▶ **Task prompt**
Only those lines running from the line that contains "Select letter I in the second grid row" through the end of the material are to be written out, each exactly as shown.

▶ **Input for this task**
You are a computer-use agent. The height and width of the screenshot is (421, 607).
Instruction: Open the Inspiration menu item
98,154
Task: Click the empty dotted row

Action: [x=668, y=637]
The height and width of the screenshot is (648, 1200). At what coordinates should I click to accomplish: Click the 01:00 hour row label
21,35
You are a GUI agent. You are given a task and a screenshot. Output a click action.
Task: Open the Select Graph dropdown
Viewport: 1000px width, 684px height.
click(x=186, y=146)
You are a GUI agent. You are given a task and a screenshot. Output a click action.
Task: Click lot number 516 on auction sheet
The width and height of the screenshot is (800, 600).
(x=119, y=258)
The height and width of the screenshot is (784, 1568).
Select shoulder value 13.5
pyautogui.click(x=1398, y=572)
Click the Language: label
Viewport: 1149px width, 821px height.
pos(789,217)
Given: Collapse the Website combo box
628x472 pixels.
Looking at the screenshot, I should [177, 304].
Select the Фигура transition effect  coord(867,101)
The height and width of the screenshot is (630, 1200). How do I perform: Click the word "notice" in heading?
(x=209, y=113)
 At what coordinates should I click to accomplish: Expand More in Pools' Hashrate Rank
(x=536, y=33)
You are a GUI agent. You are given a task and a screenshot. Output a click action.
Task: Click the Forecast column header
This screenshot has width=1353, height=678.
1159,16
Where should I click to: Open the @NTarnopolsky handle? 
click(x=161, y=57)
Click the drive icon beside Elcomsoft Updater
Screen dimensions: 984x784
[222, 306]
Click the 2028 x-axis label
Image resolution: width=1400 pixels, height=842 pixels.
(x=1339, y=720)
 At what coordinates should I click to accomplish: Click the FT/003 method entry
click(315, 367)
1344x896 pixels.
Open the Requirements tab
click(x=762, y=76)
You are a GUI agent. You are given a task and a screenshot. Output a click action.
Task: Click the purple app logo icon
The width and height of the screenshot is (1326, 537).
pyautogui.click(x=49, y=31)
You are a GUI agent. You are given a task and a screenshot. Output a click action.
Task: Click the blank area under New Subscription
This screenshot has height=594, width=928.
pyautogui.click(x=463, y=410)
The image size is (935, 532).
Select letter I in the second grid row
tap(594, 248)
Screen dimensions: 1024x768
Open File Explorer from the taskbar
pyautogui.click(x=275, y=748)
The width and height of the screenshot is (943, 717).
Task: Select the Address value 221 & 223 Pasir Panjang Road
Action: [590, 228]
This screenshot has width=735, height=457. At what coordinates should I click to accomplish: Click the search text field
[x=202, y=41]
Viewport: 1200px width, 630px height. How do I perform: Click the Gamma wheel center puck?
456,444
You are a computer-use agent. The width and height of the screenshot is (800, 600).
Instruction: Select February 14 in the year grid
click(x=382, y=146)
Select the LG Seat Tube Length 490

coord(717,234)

▶ **Exercise solution**
Select letter I in the second grid row
tap(594, 248)
Screen dimensions: 1024x768
Open File Explorer from the taskbar
pyautogui.click(x=275, y=748)
The width and height of the screenshot is (943, 717).
Task: Select the Address value 221 & 223 Pasir Panjang Road
Action: [590, 228]
This screenshot has width=735, height=457. At what coordinates should I click to accomplish: Click the search text field
[x=202, y=41]
Viewport: 1200px width, 630px height. How do I perform: Click the Gamma wheel center puck?
456,444
You are a computer-use agent. The width and height of the screenshot is (800, 600).
Instruction: Select February 14 in the year grid
click(x=382, y=146)
Select the LG Seat Tube Length 490

coord(717,234)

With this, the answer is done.